Iowa House considers mandatory tracking codes for absentee ballots
DES MOINES — There’s a bipartisan effort in the Iowa House to ensure every absentee ballot mailed on time gets counted in the 2020 election. Republican Representative Jon Jacobsen of Council Bluffs is leading the discussion — a discussion that started after a disputed legislative race in the Decorah area.
“Uniformity between and among all the counties is absolutely requisite in this situation,” he said.
The three counties in House District 55 each handled absentee ballots that were delivered after Election Day differently. A bill that cleared a House committee will require each county auditor to pay for a U.S. Postal Service marking system that tracks when mail is sent and received. Pat Gill, the Woodbury County Auditor, paid two cents per absentee ballot to track ballots in his county for the 2018 election.
“It is something that’s been very successful,” Gill said. “You feel pretty good about making sure the ballots that should be counted are counted and the ones that are rejected should be rejected rightfully.”
Gill’s office in Sioux City received nine ballots last year that did not have a postmark showing when they’d been mailed.
“It took me 15 minutes to run a report and determine those ballots weren’t in the (postal) system prior to Election Day,” Gill said.
Shelly Wolf, the Bremer County Auditor, also paid to have ballots in her county tracked in 2018, but the system generated some errors.
“We think we’ve got the issue fixed,” she says. “It had to do with the last four digits of the zip code.”
Wolf would prefer to have a hard deadline for when ballots must be in county auditor’s offices.
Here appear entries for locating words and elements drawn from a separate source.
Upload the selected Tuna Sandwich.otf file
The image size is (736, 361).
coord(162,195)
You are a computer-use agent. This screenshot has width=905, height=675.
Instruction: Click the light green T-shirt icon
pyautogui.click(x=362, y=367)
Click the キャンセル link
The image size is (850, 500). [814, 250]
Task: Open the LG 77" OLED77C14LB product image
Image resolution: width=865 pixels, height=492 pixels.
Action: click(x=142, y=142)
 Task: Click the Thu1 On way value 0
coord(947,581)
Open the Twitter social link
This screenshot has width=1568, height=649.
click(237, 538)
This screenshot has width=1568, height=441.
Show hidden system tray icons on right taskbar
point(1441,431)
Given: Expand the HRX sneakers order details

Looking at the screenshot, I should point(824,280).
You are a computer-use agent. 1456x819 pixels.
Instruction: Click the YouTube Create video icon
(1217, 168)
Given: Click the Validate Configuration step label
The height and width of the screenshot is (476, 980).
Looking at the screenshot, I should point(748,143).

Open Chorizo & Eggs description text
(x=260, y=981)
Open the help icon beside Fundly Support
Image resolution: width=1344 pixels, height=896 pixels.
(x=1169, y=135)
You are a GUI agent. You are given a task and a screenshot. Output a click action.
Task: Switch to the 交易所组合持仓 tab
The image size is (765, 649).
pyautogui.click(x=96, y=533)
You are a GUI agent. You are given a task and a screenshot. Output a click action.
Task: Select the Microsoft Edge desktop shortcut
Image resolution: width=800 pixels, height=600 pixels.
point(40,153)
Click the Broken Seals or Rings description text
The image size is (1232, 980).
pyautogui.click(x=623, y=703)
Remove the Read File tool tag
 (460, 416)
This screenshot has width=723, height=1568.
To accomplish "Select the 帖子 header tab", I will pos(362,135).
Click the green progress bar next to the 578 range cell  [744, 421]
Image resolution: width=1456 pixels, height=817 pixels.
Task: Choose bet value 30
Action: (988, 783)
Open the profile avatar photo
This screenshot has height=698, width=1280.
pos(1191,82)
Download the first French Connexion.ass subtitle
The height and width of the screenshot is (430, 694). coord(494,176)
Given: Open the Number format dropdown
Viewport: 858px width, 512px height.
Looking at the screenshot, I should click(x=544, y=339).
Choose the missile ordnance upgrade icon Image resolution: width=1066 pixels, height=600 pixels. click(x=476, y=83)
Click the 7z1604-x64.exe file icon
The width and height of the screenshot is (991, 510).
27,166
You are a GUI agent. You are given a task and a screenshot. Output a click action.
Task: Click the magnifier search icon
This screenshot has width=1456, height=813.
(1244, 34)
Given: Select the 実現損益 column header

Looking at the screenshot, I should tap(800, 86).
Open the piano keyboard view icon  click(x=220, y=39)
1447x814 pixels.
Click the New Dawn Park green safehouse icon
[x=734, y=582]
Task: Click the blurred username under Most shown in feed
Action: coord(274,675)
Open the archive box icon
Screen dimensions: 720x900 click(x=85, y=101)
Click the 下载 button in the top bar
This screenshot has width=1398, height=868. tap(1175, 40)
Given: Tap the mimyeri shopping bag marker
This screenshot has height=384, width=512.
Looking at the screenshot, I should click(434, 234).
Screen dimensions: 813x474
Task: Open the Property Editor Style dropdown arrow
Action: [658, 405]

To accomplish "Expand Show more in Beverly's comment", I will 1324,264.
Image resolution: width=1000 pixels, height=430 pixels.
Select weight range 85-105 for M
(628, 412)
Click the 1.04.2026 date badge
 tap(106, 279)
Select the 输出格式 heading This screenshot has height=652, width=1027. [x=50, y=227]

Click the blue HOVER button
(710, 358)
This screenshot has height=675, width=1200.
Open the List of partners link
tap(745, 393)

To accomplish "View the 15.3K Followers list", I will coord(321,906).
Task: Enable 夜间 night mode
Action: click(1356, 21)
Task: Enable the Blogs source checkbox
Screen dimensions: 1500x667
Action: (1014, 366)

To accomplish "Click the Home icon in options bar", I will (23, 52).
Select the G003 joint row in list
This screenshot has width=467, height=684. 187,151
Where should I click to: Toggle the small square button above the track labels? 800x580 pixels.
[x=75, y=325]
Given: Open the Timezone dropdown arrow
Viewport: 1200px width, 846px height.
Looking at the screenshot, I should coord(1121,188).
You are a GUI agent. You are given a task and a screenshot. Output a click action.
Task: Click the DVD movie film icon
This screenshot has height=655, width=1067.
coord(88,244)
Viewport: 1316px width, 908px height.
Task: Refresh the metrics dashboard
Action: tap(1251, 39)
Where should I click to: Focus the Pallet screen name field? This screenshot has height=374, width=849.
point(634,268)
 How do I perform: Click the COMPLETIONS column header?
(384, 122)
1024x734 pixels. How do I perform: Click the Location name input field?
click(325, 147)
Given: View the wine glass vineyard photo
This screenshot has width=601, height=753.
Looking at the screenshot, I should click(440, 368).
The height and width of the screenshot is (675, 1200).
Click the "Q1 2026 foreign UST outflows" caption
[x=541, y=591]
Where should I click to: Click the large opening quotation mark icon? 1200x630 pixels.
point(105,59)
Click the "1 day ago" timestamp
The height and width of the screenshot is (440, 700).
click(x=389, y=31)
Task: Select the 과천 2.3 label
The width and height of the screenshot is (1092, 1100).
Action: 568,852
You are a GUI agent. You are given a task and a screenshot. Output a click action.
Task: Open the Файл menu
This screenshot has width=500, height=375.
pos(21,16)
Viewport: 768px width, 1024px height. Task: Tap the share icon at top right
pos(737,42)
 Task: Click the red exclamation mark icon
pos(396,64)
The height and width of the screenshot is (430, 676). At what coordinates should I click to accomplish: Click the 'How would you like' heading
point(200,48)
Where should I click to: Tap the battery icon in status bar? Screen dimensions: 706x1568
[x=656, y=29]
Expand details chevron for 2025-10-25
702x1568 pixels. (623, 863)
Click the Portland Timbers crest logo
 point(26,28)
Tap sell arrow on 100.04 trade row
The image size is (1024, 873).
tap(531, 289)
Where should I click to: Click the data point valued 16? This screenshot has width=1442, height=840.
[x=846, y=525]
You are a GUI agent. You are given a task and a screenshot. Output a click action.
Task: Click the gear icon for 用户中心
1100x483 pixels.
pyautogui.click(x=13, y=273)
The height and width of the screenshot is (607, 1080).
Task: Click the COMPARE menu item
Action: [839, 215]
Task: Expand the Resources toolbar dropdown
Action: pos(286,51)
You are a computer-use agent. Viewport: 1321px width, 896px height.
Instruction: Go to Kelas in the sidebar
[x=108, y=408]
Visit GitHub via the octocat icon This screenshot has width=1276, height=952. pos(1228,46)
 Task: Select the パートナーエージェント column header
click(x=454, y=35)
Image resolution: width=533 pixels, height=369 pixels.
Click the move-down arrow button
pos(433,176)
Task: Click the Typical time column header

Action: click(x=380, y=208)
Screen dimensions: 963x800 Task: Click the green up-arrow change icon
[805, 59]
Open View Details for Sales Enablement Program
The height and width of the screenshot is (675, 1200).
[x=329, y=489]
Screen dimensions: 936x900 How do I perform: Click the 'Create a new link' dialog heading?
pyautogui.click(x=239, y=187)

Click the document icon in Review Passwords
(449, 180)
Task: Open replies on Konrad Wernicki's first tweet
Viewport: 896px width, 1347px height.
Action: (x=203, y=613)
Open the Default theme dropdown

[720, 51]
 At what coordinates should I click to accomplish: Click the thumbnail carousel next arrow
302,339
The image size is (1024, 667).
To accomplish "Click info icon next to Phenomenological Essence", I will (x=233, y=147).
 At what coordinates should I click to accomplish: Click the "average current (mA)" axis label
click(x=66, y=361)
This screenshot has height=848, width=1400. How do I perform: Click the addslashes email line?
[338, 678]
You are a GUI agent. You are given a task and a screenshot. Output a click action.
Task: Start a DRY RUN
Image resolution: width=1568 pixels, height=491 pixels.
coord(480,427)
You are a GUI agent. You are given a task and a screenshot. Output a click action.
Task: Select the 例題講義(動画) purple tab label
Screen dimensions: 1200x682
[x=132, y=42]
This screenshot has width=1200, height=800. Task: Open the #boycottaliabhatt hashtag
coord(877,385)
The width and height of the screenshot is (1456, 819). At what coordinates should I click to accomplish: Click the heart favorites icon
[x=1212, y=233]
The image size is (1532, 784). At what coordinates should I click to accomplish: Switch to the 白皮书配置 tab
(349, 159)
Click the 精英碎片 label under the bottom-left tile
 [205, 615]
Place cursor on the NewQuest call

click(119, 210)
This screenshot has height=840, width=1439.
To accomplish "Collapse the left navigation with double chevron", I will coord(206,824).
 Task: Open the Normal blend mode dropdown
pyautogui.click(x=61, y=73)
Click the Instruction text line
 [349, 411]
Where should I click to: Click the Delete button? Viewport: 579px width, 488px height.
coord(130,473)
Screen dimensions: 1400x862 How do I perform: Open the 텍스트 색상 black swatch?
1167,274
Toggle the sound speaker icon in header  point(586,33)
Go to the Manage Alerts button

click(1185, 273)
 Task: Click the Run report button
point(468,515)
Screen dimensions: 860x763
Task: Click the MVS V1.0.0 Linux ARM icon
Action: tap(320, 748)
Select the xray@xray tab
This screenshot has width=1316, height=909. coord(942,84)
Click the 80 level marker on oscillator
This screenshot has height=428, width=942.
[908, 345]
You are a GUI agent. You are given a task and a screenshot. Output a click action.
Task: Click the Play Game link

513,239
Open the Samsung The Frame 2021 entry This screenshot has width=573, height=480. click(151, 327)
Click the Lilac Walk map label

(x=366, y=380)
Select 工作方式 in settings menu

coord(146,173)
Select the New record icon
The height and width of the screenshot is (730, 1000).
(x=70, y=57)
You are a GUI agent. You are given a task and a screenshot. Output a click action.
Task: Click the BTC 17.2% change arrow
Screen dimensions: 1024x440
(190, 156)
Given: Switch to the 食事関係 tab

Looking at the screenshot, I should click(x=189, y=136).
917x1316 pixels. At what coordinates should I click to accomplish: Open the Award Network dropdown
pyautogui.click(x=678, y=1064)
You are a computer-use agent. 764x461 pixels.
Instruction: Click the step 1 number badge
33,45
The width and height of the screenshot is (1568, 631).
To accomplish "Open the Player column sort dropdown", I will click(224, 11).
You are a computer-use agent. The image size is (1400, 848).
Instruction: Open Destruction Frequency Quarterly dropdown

Representative Bruce Hunter, a Democrat from Des Moines, said having every county use bar codes that checked by the Postal Service is more fair to voters.
“There are so many instances, right around 1200 this year, where a voter voted an absentee ballot, they did everything right, they got it in on time and if we say it had to be in by Election Day, their vote wouldn’t have been counted.”
The Secretary of State’s office estimates it would cost about $13,000 for the 2020 election if every county auditor uses the Postal Service tracking system.